| Exercise objective |
Beginning with the line that holds "Image resolution: width=694", write out each line exactly as it stands until the end of the data, and include no pictures.

[Data records]
######

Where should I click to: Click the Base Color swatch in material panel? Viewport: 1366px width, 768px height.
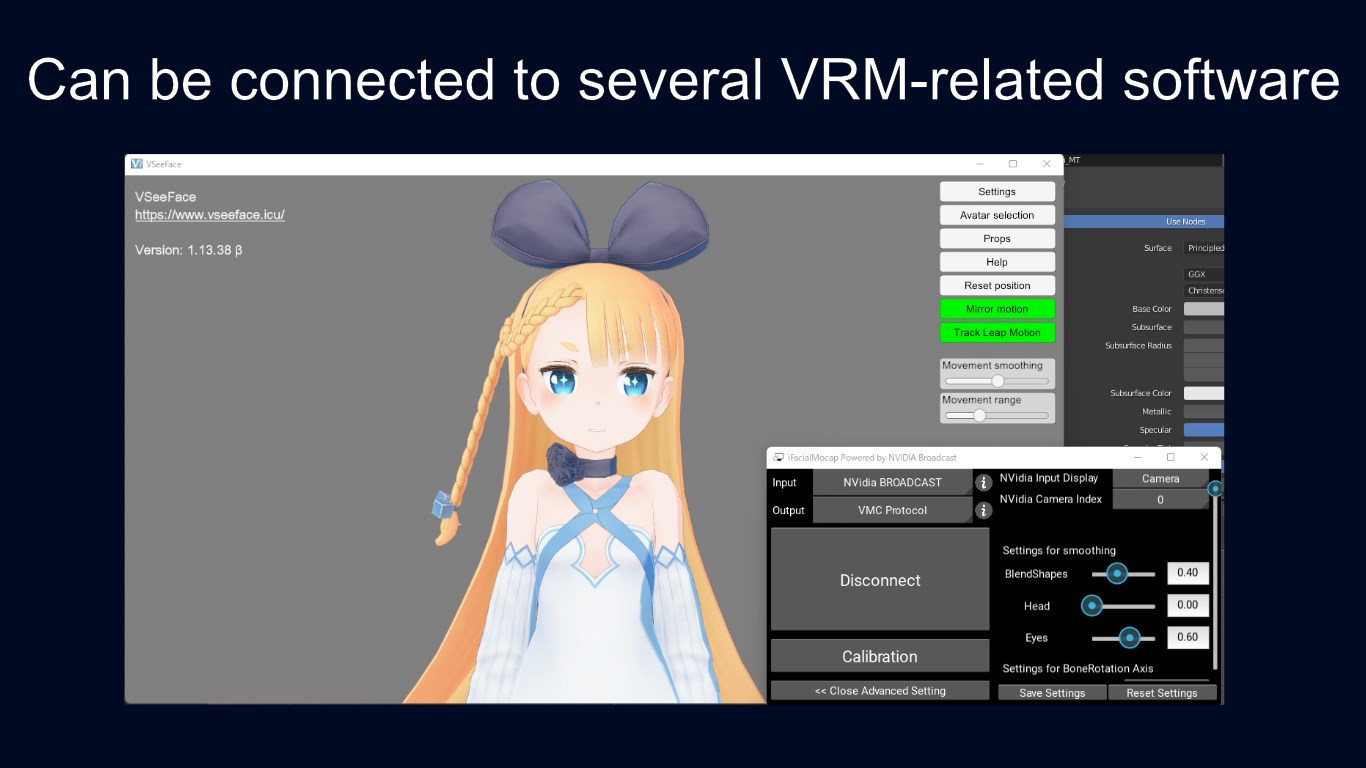coord(1204,308)
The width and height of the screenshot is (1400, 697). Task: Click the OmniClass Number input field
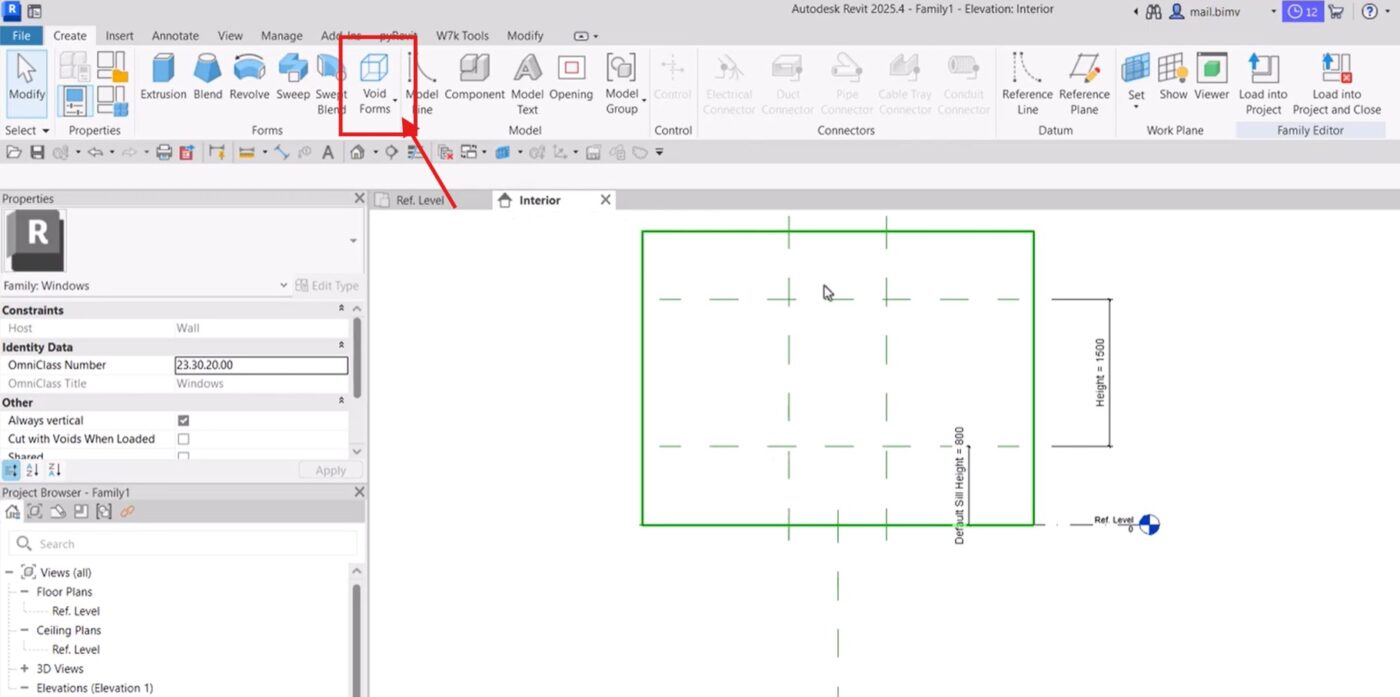click(260, 365)
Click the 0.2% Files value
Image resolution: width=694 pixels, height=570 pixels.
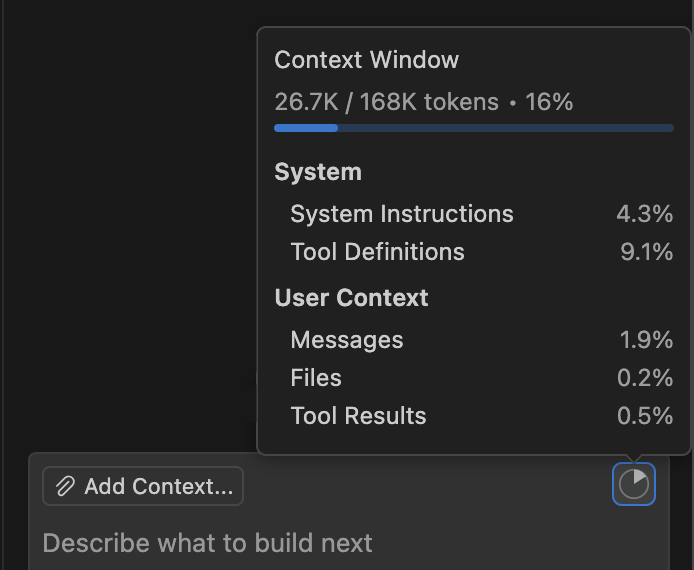coord(645,378)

######

| Solution |
Image resolution: width=694 pixels, height=570 pixels.
coord(645,378)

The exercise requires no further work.